_Passage_
--
The flag we have to-day is the Canadian flag and that’s what we have. The issue is the small number of people who showed up at the ceremony to celebrate the flags birthday.

I want the Red Ensign. This has been a great history lesson. What really baffles me is Pals love of Harper when he hated his stand in at City Hall Ms. Green.
Cheers

Hands down, the best comment posted in this discussion thread is NyteHawwk’s. When you read it, the revelation that it is the “naked truth” laid bare hits you like a clue-by-four. NyteHawwk’s comment:

“Once again Palapu has a knack of insulting anybody and everybody who has an opinion that doesn’t align with his.

For the record, I am far from being a lefty, in fact I used to be a member of the Progressive Conservative Party, and actually worked on more than one election campaign for the old PC party.

What we have now is a party that has been hijacked by the old reform party, and has Zero resemblance to what used to be a party of the centre right. A party that was fiscally conservative, but had at least a bit of social conscience.
Today’s Conservative party is so far right wing that Attila The Hun would be considered a Lefty by comparison.

Mean spirited partisanship has never accomplished anything, and I’m betting it costs Harper his majority at minimum, and perhaps even his government.”

I was pretty young when the Maple Leaf flag became official, but I do remember that it meant more to me than the old Red Ensign did.
--
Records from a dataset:
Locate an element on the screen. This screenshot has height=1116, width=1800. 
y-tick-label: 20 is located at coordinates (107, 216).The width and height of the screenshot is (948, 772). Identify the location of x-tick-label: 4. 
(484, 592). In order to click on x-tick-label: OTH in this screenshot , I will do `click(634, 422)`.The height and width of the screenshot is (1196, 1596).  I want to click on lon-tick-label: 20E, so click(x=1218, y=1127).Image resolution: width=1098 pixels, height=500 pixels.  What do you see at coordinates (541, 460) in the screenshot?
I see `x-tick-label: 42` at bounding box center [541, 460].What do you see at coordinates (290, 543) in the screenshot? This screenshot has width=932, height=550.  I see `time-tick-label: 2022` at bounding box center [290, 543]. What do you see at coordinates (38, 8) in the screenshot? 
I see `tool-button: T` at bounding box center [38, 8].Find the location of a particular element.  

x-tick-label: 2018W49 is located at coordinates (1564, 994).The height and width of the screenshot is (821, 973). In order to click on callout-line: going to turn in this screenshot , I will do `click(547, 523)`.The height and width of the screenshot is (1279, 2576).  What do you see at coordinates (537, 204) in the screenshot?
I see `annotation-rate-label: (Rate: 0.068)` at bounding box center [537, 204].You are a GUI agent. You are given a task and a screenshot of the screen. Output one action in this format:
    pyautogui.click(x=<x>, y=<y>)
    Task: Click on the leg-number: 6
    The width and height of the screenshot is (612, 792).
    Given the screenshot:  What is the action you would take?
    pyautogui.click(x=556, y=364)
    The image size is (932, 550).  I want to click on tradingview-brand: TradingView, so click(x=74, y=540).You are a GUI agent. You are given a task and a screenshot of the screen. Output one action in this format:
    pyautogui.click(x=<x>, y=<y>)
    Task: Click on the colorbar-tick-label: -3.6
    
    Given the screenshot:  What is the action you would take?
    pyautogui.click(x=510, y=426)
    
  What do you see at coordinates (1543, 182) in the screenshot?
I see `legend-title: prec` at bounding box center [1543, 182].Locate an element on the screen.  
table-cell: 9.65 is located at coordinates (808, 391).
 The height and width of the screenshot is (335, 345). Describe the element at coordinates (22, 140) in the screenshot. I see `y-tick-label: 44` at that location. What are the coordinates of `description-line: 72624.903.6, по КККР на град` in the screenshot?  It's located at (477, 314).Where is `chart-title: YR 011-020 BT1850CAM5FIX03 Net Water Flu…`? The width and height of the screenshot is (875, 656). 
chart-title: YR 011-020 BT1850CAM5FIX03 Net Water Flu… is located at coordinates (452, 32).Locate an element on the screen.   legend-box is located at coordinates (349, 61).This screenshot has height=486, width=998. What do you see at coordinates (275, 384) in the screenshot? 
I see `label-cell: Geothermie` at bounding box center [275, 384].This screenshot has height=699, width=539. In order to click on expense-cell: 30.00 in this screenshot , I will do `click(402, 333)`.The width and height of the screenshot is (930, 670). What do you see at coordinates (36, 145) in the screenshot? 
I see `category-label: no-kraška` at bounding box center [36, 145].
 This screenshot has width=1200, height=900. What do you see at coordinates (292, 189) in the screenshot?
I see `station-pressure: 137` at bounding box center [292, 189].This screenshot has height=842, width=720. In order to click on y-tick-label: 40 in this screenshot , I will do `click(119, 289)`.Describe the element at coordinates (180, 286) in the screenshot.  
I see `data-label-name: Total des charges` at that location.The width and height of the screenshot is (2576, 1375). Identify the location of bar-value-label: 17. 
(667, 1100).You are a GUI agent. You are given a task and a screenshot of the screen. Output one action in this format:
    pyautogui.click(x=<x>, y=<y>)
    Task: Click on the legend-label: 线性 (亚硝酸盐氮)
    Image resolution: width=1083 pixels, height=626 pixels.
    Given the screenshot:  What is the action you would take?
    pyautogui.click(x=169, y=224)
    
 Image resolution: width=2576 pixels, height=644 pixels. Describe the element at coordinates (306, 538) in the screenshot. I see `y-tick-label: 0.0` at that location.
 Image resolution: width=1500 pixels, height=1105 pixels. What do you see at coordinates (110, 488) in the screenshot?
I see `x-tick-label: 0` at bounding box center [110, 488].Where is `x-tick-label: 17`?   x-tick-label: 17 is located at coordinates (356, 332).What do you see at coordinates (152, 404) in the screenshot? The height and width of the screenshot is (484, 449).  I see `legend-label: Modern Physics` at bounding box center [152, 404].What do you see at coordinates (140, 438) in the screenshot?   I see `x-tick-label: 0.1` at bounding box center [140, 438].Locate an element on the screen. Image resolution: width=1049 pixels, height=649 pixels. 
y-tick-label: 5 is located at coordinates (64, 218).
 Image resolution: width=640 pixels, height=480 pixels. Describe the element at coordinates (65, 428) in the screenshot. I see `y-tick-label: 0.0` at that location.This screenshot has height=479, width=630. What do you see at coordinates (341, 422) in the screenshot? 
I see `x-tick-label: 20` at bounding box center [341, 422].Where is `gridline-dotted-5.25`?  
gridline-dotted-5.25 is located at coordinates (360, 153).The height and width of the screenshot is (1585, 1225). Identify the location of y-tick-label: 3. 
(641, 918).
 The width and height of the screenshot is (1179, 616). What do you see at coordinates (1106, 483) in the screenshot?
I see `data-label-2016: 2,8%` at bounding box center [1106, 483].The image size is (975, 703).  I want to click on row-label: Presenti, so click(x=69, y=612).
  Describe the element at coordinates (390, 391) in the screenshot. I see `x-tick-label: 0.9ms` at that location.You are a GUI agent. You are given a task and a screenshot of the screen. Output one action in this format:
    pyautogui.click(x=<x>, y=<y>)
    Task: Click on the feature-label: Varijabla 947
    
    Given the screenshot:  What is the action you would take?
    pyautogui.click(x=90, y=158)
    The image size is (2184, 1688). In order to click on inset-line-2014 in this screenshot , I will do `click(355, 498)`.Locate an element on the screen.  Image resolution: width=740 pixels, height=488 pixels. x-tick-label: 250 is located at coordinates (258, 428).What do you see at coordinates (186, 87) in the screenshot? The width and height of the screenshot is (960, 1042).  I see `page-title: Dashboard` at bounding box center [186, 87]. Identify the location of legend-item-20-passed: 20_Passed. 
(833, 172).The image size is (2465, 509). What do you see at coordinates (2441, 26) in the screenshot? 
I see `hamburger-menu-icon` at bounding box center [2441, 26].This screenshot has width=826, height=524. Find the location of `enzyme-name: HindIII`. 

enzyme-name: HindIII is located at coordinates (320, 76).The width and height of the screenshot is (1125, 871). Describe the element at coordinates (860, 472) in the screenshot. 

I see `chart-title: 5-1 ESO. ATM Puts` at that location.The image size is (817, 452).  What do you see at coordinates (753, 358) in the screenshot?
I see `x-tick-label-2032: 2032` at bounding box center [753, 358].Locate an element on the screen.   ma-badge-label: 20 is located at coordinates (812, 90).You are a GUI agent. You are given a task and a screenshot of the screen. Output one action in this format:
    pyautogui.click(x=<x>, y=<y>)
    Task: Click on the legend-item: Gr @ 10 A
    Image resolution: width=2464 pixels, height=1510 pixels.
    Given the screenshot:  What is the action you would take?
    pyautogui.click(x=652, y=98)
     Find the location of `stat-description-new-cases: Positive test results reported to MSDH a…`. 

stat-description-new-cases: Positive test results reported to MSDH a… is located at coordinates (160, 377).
--
_Instructions for the task_
Can you output the part of the flag discussion thread from "The flag we" up to and including "the flags birthday.", copied word for word?

_Answer to this task_
The flag we have to-day is the Canadian flag and that’s what we have. The issue is the small number of people who showed up at the ceremony to celebrate the flags birthday.